Since the show started, I've received emails from readers saying that no way will Trump hire someone who doesn't have a college degree. Other people have said that because the past two winners have been men, Trump will want to hire a woman this time around. I can't say what's in Trump's head (otherwise, I could explain the hair), so I'm only operating on what we know for sure, which is that Trump wants to hire a smart, talented, hardworking person. So who is it going to be?

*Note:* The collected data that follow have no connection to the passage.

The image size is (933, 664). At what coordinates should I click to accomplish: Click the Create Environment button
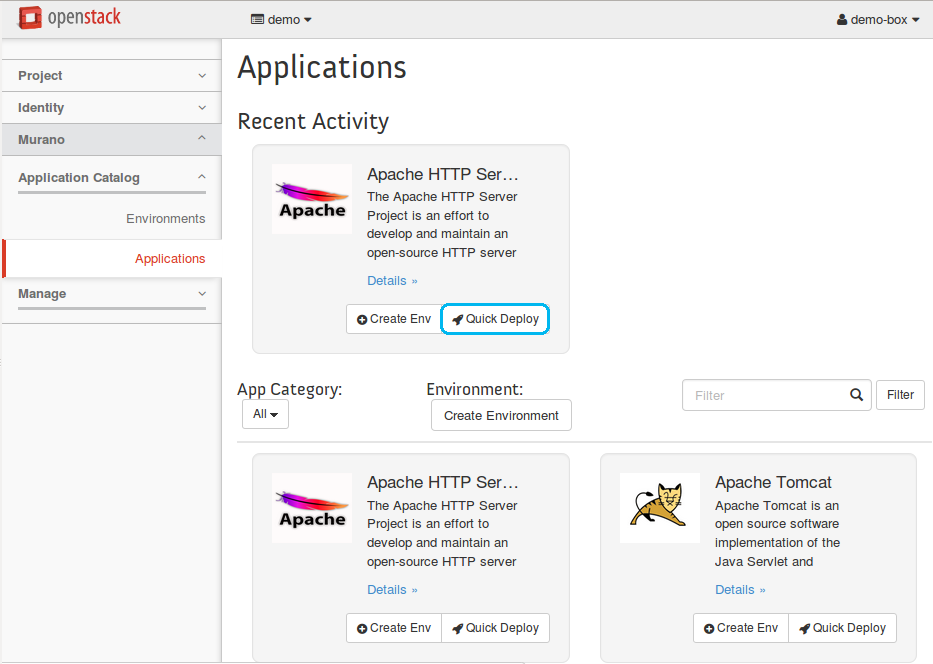pyautogui.click(x=501, y=416)
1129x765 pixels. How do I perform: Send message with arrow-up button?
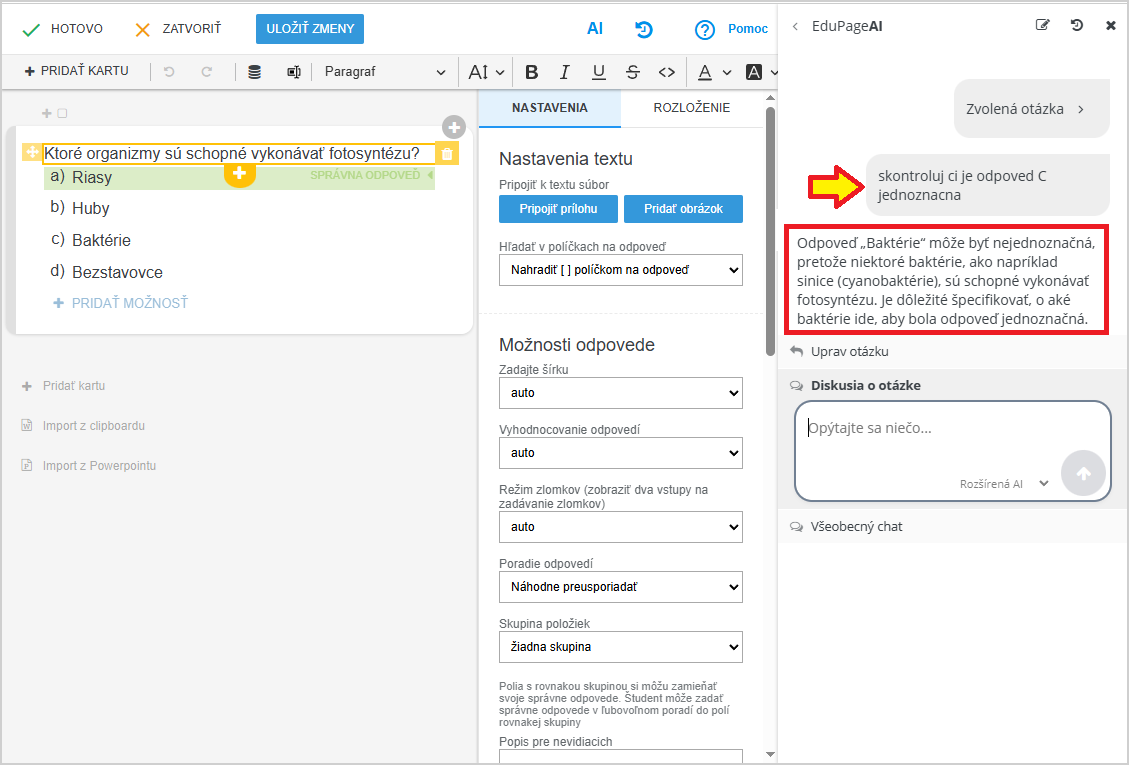click(1083, 473)
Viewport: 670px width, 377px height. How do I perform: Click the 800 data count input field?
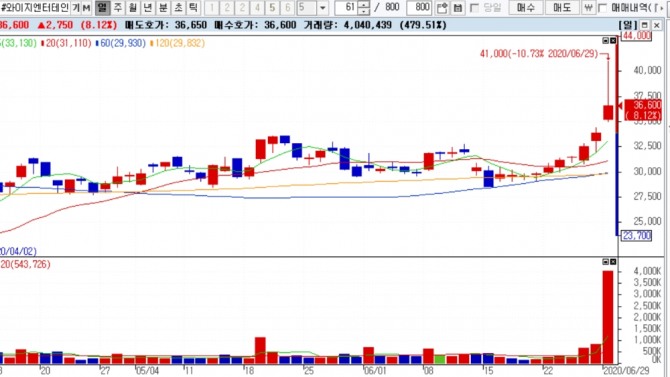pyautogui.click(x=419, y=7)
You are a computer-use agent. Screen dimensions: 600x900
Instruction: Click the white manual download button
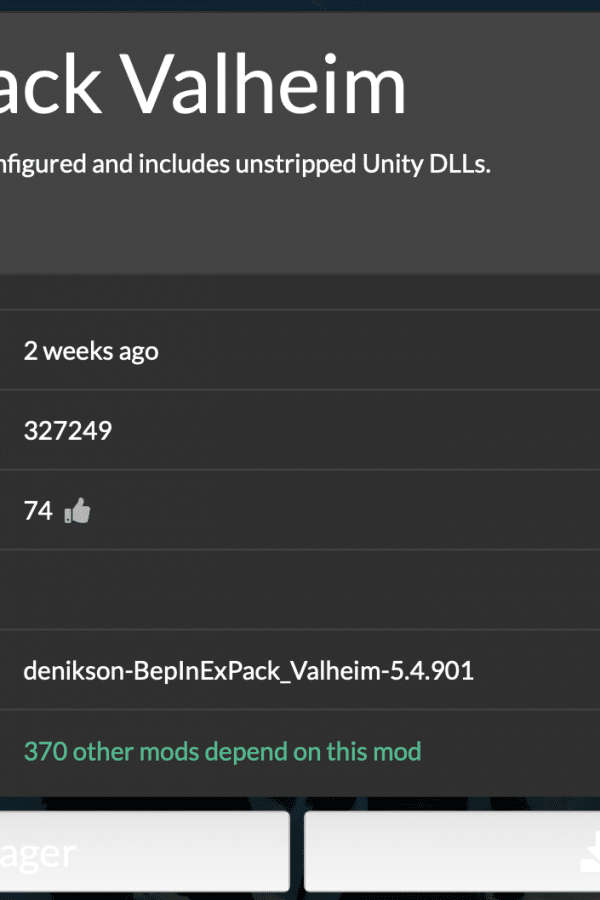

Right now, Alex is a one-man team. I suspect Trump will let him pick someone from the other team to join him, and I bet he'll choose Kendra, both because she's good and because of old Magna loyalty. If, on the other hand, the other team gets to send someone to Alex's team, Kendra and Tana will give Craig the boot. The two women work well together, and getting Kendra and Craig away from each other is to everyone's advantage. Who will be fired next? My gut tells me it will be Craig. Of the four remaining candidates, he has the most working against him. He doesn't communicate clearly, has a tendency to talk down to others, and is perceived as not being a hardworker. Craig will come in fourth place.

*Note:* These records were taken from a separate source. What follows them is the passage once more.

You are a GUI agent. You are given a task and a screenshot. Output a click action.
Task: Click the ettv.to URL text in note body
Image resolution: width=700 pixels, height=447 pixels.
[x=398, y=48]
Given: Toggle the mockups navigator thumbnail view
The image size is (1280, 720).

That takes us to the final three, and to the interview stage. As far as I'm concerned, Kendra is a lock. Her record is very strong, and she hasn't made any real mistakes. That brings us to Alex and Tana. There is a chance that Tana will say the wrong thing, come across as a hayseed, and blow the interview. But I think that it's more likely that Tana will charm the executives with her friendly attitude, positivity, incredible sales ability, and will beat out Alex to the final two.

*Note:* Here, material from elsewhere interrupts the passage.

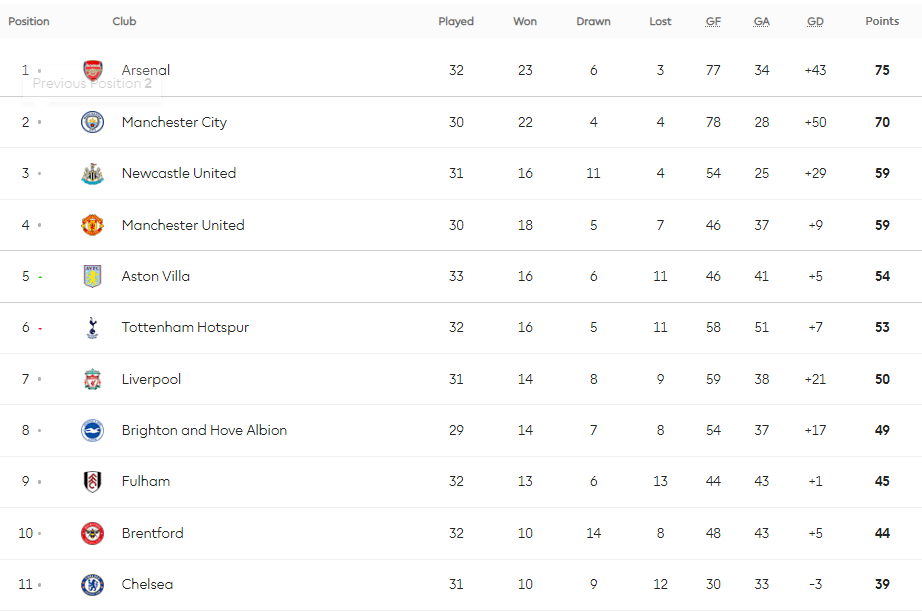
Task: Select the Newcastle United crest
Action: pos(92,173)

Now things get tough. Who is the better qualified candidate - Kendra or Tana. Tana admitted that she didn't work her hardest in the Pontiac task because she had an exemption, and that is a huge black mark on her record. And chances are, she will have to stay up all night to get the final task done. I don't think that staying up all night will be an issue this time around - Tana will do it if her own job is on the line. As for Kendra, her biggest negative is that she didn't make her full effort for the first several weeks, opting to fly under the radar to protect herself before making her move at endgame. In the end, I say the advantage goes to Tana. She didn't make a full effort on one task. Kendra didn't make a full effort for weeks. One thing that Bill and Kelly have in common is that the two of them worked their absolute hardest on every single task, took risks, and stood out from the beginning. Nobody every said, “Wait, which one is Bill? There’s a Kelly on this show?” they way they might have with Kendra in the first several episodes. Kendra's own play it safe strategy will be her undoing and will land her in second place. Tana had better plan to pack up her family and try to figure out how to fit two kids in that Solstice convertible, because she will be the next Apprentice.